*WHAT IS NEEDED*. Once the line with "Task: Click the" has been located in the records below, set down that line and all subsequent lines exactly, omitting the pictures.

GIVEN DATA Start Marker

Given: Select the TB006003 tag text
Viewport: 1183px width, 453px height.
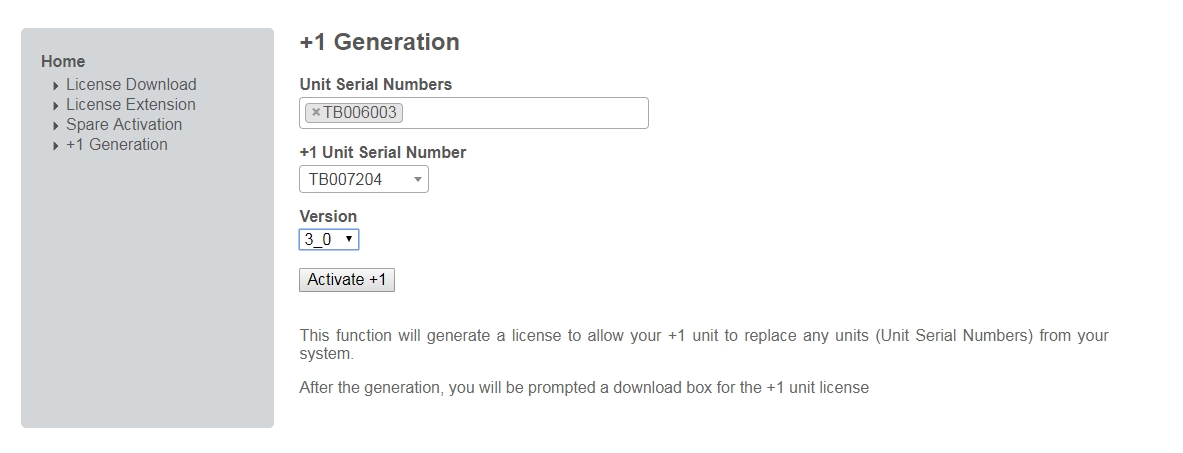Looking at the screenshot, I should tap(359, 113).
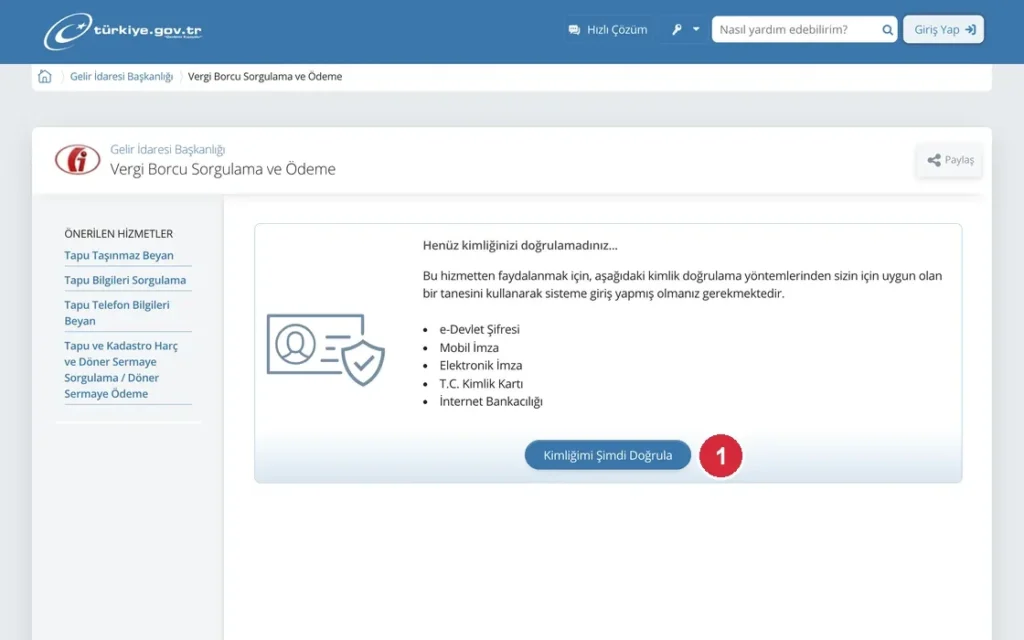Open Tapu Taşınmaz Beyan link

click(x=119, y=255)
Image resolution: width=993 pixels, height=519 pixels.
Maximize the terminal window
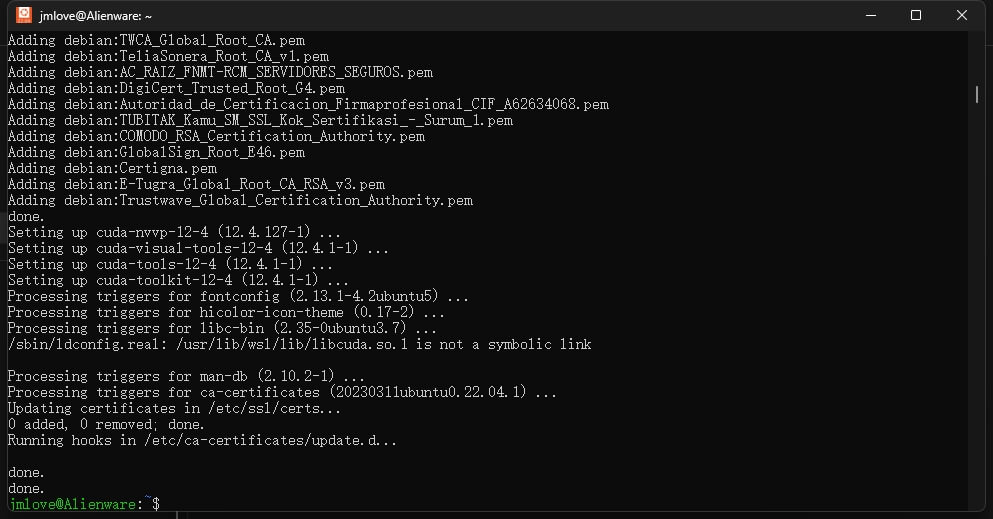tap(916, 15)
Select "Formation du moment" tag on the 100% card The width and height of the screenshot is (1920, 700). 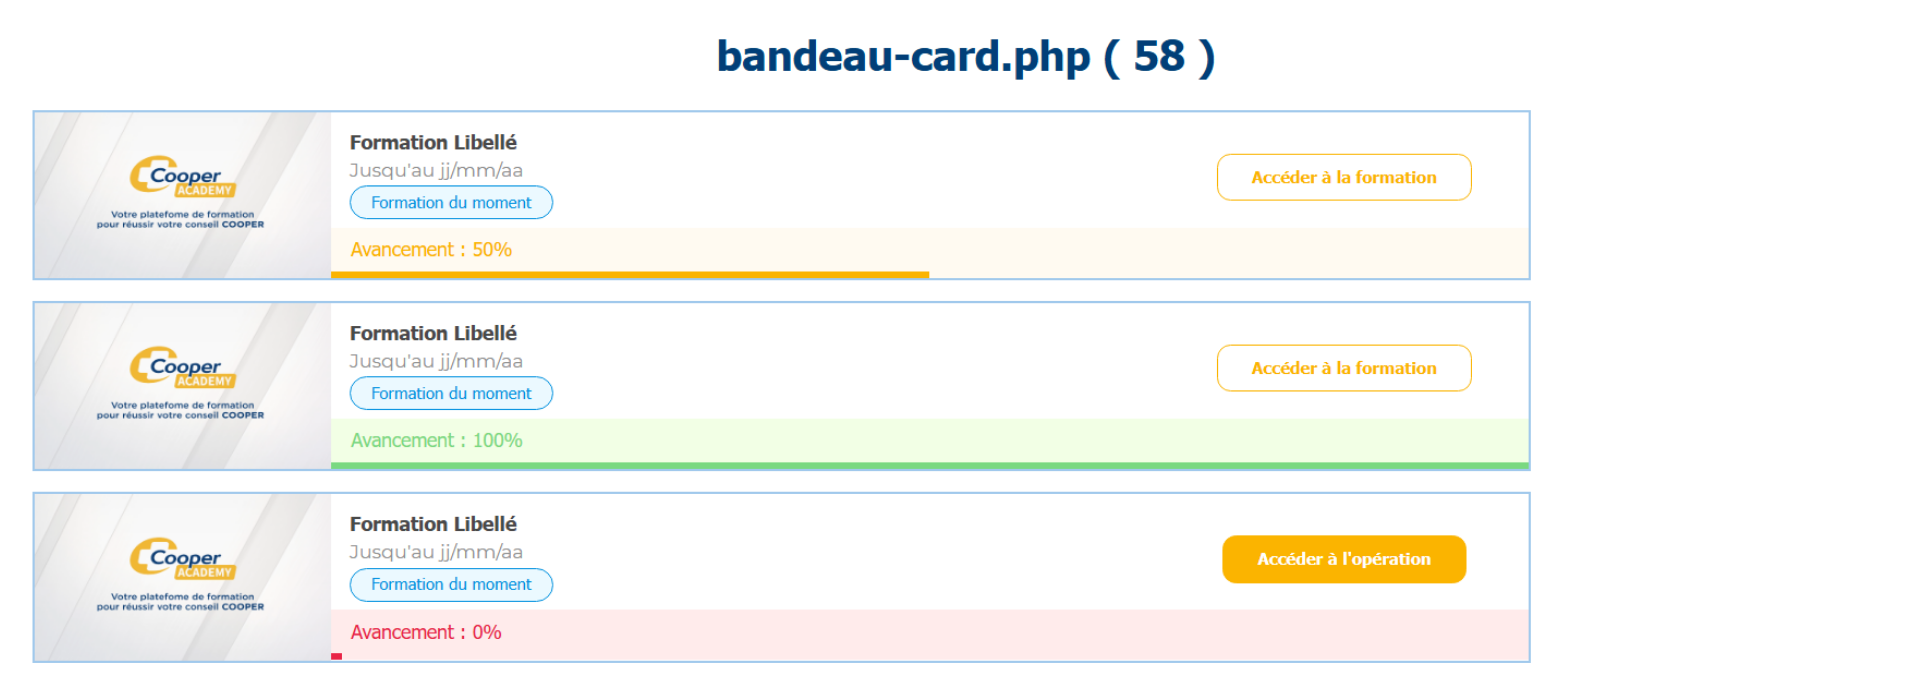point(451,393)
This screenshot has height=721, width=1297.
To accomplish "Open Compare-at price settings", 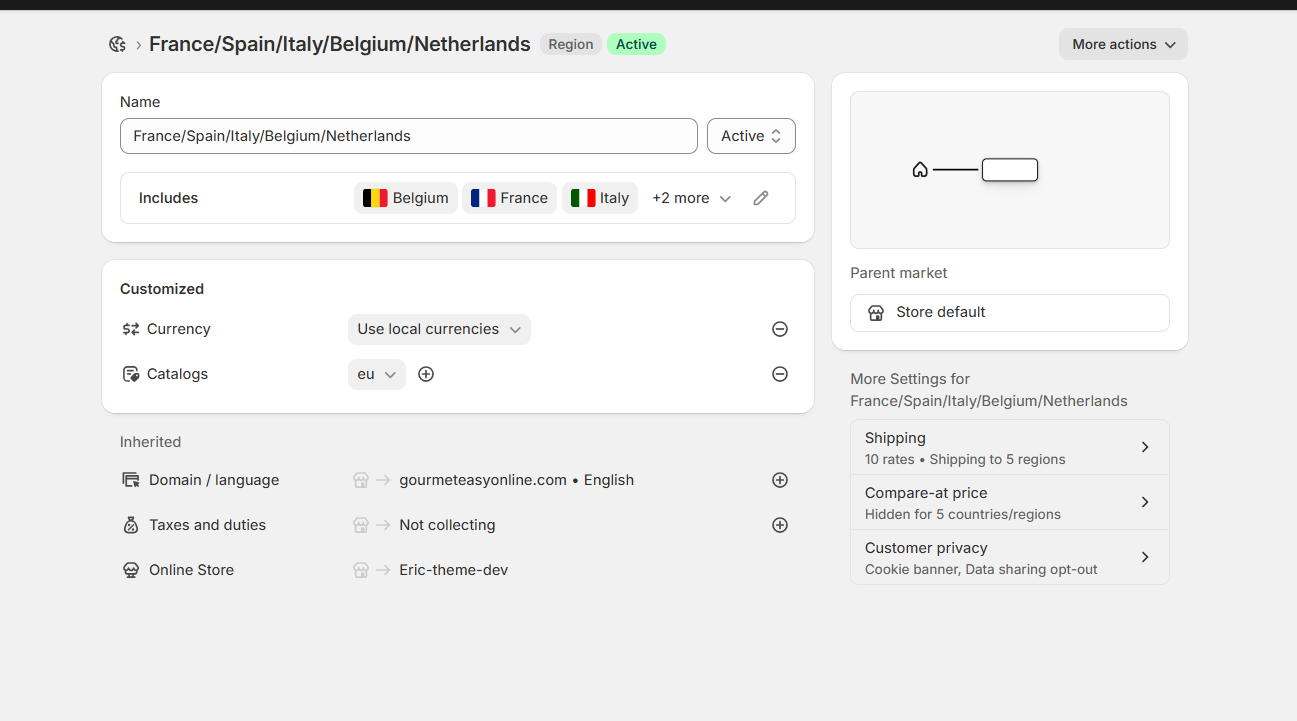I will tap(1009, 502).
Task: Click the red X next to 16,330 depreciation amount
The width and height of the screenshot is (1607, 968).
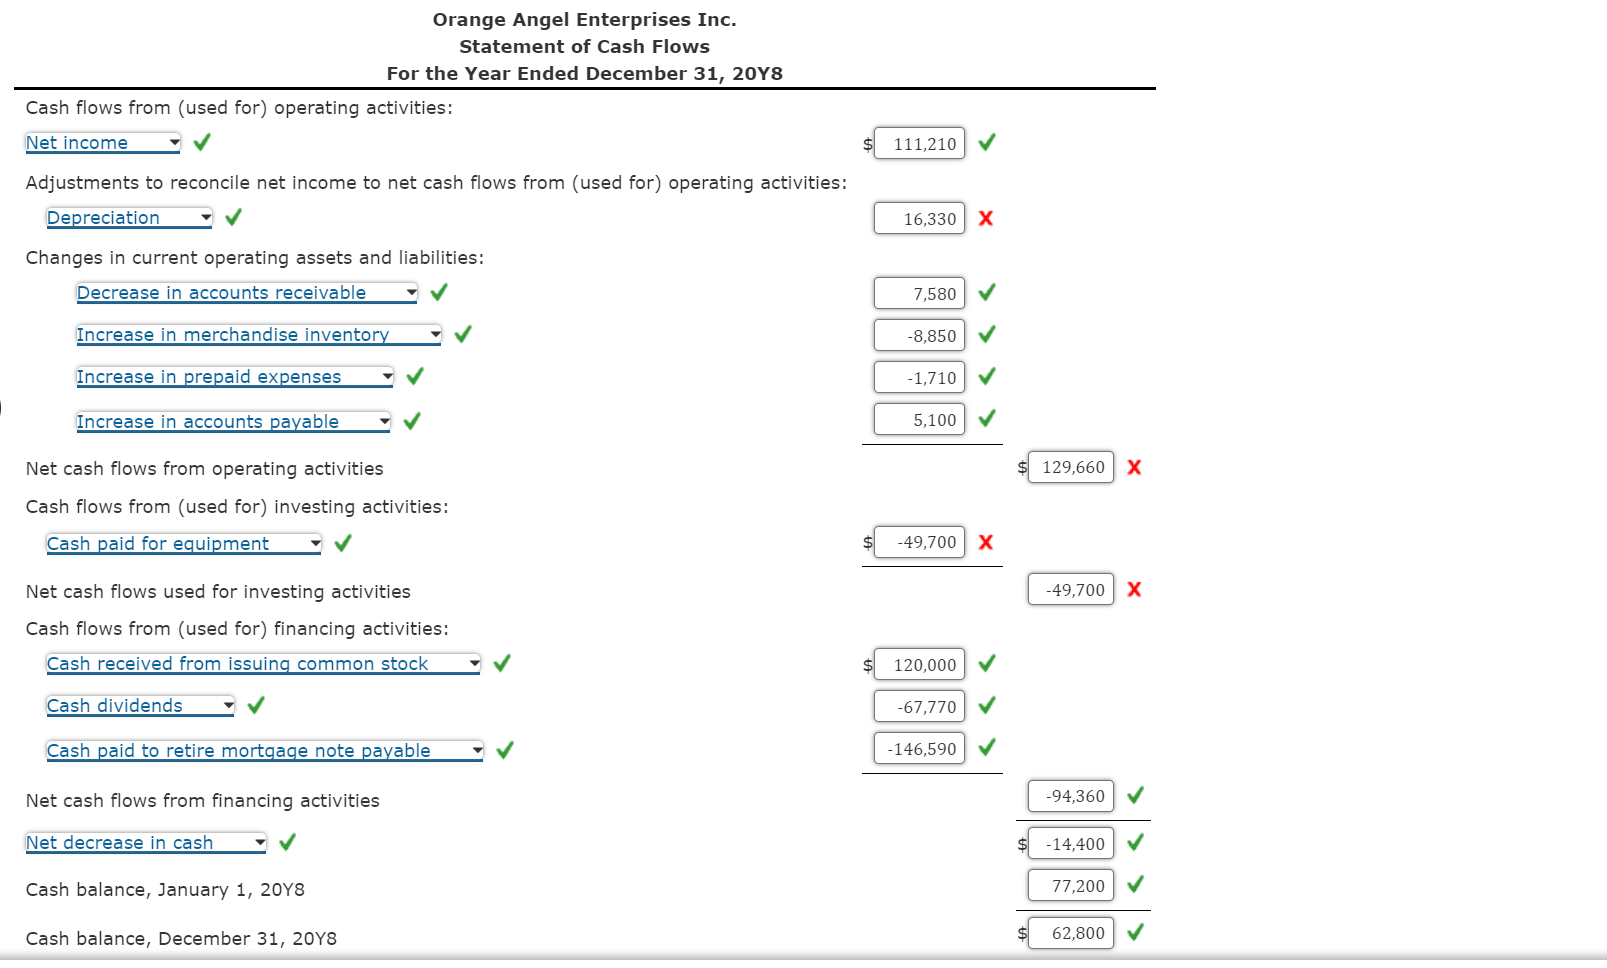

GIVEN DATA End Marker

*SOLUTION TO THIS EXERCISE*.
Task: Click the red X next to 16,330 depreciation amount
The width and height of the screenshot is (1607, 968).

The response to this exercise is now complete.